I sauditi sono fatti così: la concorrenza non si affronta, basta ammazzarla mettendo sul piatto offerte indecenti. Con la medesima logica si stanno annettendo il mercato mondiale degli esports, grazie a un investimento da 38 miliardi di dollari che non dà margini a chicchessia. Hanno realizzato il circuito Liv golf che di fatto è una superlega del golf e ha già drenato alla concorrenza la gran parte dei principali giocatori. Stanno provando a comprare la World wrestling entertainment (Wwe), anche se dopo i primi rumors l’affare è risultato più lontano dalla conclusione di quanto sembrasse. E, tornando al calcio, mirano in alto.

L’acquisizione di Cristiano Ronaldo da parte dell’Al Nassr è l’ennesimo colpo rumoroso, ma l’obiettivo grosso rimangono i mondiali del 2030, stesso anno in cui si mira a ospitare l’Expo internazionale: in termini regolamentari i mondiali non potrebbero tornare in Asia prima del 2034, poiché devono passare almeno due edizioni; ma per aggirare l’ostacolo, i sauditi si sono inventati la formula della candidatura tri-continentale, in associazione con una federazione africana (Egitto) e una europea (Grecia). Ci sarebbero anche da cambiare i regolamenti Fifa, che non contemplano una formula del genere, ma questo è davvero l’ultimo dei problemi per i sauditi. Giusto per rimarcare che qui lo sportwashing non c’entra nulla. Trattasi di pura politica di potenza.

Questione di hybris

Si diceva della dismisura. Una cieca ambizione che porta a voler realizzare tutto ciò che ad altri pare impensabile, agendo come se si avessero a disposizione risorse illimitate. Ma davvero sono illimitate quelle a disposizione della corona saudita? E davvero sono in grado di reggere tanta frenesia espansiva?

Gli interrogativi cominciano a sorgere intorno al più ambizioso fra gli ambiziosissimi progetti sauditi di sviluppo: Neom, la futura smart region che per volere del principe ereditario è in fase di realizzazione nella provincia di Tabuk, nord-ovest del paese. Un progetto super-avveniristico che, fra le altre cose, dovrebbe ospitare i Giochi invernali asiatici del 2029. Budget dell’opera: 500 miliardi di dollari. Ma intorno a Neom i dubbi crescono. La sua sostenibilità ambientale, cioè uno dei connotati maggiormente propagandati, è quantomeno discutibile. Ma anche la sua sostenibilità economico-finanziaria rimane un pesante punto interrogativo.

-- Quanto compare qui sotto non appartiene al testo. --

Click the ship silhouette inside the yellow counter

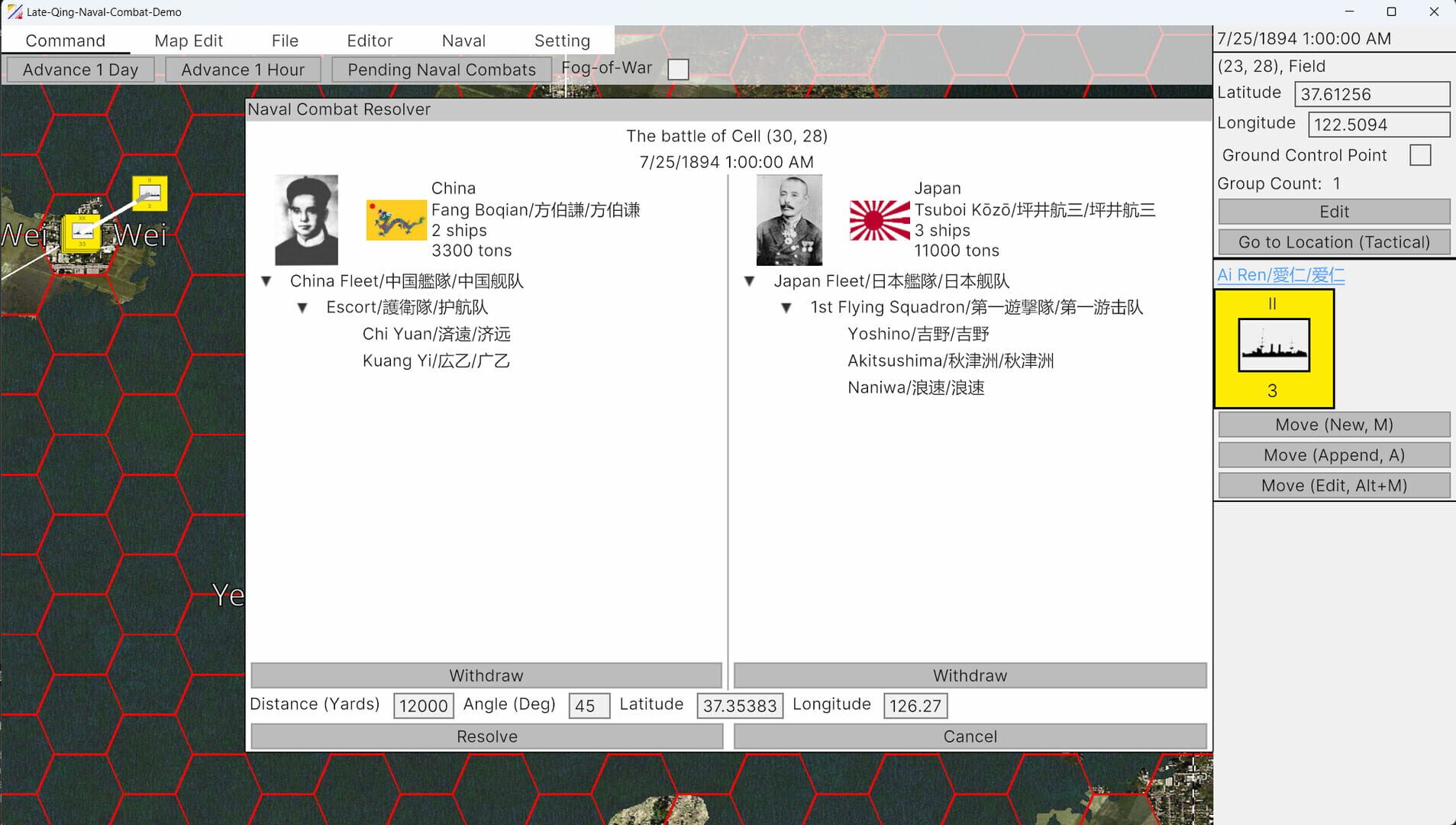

Le prime proiezioni sullo stato di avanzamento del progetto dicono che il passaggio da rendering e metaversi alla realtà rischia di essere brutale. E le analisi sulla fattibilità lanciano avvertimenti: occhio che qui si va a sbattere. Questione di hybris e di riconoscerla in tempo. Per il momento lo scatto di consapevolezza sembra lontano.